### Source information:
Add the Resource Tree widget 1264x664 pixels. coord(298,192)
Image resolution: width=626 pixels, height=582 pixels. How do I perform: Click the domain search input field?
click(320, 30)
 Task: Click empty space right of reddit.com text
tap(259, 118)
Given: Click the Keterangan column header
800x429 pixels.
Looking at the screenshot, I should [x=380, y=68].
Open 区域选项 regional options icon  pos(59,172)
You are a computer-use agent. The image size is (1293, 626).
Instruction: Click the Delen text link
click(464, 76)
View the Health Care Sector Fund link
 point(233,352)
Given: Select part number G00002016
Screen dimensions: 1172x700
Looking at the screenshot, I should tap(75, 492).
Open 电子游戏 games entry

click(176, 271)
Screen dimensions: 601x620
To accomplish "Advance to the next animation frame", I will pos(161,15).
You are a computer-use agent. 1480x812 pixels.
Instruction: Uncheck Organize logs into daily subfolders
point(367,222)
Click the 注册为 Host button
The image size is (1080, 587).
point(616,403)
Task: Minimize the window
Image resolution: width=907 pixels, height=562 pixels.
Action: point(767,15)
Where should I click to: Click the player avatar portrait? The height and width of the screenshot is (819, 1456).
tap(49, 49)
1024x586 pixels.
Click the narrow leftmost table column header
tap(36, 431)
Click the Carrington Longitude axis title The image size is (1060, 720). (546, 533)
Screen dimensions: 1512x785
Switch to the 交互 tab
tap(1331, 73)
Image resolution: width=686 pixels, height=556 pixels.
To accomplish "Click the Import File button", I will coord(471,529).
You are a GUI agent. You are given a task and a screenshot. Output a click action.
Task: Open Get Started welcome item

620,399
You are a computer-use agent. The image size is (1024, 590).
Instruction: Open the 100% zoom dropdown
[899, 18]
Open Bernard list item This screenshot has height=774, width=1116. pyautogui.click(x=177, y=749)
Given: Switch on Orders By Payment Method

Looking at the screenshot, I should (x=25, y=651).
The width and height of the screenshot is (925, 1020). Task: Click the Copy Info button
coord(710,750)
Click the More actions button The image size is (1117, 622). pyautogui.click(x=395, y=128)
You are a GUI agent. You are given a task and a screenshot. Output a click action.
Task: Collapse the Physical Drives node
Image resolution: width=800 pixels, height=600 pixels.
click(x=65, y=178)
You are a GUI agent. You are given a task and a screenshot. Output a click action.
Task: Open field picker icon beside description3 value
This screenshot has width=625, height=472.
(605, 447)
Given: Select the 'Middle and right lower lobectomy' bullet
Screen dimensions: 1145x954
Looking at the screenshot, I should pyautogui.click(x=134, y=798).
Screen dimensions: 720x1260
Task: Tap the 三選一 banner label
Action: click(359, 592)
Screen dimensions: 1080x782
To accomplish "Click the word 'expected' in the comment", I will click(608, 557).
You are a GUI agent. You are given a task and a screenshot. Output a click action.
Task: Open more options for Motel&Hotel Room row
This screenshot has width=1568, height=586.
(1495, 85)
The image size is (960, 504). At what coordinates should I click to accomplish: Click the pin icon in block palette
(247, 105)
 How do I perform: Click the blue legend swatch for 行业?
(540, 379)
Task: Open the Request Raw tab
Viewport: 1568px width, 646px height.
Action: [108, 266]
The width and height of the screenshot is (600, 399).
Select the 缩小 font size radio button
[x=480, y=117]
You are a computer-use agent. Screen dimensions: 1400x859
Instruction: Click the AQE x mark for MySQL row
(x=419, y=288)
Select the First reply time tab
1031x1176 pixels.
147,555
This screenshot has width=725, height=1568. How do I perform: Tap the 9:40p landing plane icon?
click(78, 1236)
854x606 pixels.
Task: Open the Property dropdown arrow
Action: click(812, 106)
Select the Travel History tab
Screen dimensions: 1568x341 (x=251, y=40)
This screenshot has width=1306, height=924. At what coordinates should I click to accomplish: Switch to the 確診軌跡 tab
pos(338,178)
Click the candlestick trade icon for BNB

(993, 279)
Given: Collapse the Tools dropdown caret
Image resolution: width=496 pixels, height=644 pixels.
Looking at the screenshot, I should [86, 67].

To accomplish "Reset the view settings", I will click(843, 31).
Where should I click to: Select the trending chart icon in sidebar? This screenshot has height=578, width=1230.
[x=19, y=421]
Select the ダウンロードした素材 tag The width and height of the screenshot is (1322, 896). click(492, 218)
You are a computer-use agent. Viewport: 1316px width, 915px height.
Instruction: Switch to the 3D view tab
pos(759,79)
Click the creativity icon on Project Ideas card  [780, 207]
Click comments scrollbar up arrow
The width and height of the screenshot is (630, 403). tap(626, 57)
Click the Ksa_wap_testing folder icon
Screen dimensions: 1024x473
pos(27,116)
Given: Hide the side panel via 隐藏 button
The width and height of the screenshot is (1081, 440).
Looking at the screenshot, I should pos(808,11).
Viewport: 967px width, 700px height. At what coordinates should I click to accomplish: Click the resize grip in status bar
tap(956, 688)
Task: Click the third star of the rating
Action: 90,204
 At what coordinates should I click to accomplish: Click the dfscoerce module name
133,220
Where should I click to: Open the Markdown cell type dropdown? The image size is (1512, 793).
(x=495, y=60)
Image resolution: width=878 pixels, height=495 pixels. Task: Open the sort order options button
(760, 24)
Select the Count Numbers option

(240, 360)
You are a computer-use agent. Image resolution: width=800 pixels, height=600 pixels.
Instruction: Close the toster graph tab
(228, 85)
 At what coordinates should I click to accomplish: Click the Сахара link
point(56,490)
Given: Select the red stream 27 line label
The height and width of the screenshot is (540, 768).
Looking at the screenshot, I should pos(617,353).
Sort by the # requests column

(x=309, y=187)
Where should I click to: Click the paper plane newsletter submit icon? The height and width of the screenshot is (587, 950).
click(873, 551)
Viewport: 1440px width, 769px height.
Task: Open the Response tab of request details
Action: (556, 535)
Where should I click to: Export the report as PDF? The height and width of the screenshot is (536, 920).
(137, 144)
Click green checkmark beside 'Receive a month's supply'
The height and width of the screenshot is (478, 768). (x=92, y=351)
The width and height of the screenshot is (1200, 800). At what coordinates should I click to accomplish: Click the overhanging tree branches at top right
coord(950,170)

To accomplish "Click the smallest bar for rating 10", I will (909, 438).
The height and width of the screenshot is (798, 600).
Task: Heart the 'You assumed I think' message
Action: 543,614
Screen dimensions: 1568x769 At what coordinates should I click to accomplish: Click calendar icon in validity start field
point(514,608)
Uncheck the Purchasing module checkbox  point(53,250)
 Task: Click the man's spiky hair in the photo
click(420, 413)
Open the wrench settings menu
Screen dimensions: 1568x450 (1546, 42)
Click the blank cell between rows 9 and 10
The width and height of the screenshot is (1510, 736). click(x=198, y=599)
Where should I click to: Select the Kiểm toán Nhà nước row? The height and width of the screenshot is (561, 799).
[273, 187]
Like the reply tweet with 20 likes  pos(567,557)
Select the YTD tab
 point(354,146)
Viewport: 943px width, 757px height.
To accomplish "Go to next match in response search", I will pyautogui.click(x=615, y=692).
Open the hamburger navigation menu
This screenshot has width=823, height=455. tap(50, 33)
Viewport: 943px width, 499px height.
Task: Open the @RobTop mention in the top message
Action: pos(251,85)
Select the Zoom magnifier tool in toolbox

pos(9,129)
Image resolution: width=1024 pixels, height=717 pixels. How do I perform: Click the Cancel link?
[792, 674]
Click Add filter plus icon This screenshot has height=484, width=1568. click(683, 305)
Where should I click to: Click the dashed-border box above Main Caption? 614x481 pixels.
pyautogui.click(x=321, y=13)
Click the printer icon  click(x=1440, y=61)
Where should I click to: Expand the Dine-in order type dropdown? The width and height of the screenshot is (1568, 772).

### Your instructions:
Extract exactly the leading lines of the data, stopping at and including the line with "Given: Select part number G00002016".

### Answer section:
Add the Resource Tree widget 1264x664 pixels. coord(298,192)
Image resolution: width=626 pixels, height=582 pixels. How do I perform: Click the domain search input field?
click(320, 30)
 Task: Click empty space right of reddit.com text
tap(259, 118)
Given: Click the Keterangan column header
800x429 pixels.
Looking at the screenshot, I should [x=380, y=68].
Open 区域选项 regional options icon  pos(59,172)
You are a computer-use agent. The image size is (1293, 626).
Instruction: Click the Delen text link
click(464, 76)
View the Health Care Sector Fund link
 point(233,352)
Given: Select part number G00002016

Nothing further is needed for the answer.